PROVIDED INFORMATION =>
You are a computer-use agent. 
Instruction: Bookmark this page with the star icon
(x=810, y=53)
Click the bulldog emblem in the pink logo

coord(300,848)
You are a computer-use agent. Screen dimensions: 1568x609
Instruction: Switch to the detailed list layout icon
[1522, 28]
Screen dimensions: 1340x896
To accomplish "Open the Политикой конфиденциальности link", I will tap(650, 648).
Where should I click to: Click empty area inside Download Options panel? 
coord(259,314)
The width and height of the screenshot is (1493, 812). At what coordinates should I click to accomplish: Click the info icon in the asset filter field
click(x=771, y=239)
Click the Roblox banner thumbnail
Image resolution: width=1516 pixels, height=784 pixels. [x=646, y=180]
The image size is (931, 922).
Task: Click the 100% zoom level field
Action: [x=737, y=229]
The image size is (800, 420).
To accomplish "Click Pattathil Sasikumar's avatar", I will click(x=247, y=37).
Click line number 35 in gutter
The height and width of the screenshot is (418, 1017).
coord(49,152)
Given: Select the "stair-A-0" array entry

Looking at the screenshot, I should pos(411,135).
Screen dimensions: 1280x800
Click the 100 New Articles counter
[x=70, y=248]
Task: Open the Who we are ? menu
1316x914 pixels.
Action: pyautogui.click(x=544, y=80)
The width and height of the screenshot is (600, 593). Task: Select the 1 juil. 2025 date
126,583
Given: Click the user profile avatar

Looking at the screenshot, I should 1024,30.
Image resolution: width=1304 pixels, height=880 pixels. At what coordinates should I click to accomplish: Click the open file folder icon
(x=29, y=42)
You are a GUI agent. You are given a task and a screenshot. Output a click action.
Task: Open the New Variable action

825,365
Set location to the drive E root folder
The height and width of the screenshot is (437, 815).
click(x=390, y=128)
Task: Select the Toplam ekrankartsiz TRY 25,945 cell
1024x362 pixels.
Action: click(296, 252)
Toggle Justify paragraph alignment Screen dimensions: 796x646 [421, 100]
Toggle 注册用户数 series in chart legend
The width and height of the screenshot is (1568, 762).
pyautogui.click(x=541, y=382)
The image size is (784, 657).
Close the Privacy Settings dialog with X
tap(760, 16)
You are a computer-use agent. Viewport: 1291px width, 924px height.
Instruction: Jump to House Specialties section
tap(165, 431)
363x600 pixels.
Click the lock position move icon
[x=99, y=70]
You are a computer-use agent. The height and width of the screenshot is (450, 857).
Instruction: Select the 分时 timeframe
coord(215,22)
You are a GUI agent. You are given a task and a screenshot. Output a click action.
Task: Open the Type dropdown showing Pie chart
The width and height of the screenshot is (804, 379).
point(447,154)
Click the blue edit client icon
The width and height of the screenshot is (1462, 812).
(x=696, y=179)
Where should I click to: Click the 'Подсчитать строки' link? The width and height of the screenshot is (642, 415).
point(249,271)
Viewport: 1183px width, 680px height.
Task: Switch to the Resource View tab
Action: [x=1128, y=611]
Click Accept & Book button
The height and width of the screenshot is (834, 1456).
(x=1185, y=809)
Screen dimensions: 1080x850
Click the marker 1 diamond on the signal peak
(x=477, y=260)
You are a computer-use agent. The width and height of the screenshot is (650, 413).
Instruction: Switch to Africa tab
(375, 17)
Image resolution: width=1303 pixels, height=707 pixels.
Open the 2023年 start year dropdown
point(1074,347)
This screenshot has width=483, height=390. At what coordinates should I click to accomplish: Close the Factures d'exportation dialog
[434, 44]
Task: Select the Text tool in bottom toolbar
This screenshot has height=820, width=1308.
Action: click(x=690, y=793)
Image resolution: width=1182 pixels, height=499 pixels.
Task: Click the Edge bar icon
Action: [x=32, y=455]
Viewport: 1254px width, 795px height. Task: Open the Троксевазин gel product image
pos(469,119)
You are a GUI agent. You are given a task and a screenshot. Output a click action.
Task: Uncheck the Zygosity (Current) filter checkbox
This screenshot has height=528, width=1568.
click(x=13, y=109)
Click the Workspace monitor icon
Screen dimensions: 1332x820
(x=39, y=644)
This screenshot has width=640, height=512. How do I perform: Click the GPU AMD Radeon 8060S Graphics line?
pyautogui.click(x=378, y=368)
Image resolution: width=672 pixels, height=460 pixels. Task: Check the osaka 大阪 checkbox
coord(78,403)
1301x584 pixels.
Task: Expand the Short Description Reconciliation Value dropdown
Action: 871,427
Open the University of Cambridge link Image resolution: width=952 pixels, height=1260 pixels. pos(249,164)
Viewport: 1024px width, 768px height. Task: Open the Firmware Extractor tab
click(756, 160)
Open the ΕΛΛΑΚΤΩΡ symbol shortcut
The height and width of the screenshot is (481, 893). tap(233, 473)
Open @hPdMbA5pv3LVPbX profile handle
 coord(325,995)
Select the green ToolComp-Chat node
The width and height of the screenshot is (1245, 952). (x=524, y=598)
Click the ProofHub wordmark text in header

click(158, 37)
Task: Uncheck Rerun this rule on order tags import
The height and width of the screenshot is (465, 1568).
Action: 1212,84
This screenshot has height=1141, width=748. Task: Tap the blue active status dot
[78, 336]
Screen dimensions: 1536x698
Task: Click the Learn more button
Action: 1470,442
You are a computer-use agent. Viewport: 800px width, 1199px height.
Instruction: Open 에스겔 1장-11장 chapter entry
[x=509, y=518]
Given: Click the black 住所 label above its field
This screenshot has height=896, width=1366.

YOUR GOAL =>
Note each line of the material holding "Uncheck" and copy it out.

REPLY TO THE TASK =>
Task: Uncheck the Zygosity (Current) filter checkbox
Task: Uncheck Rerun this rule on order tags import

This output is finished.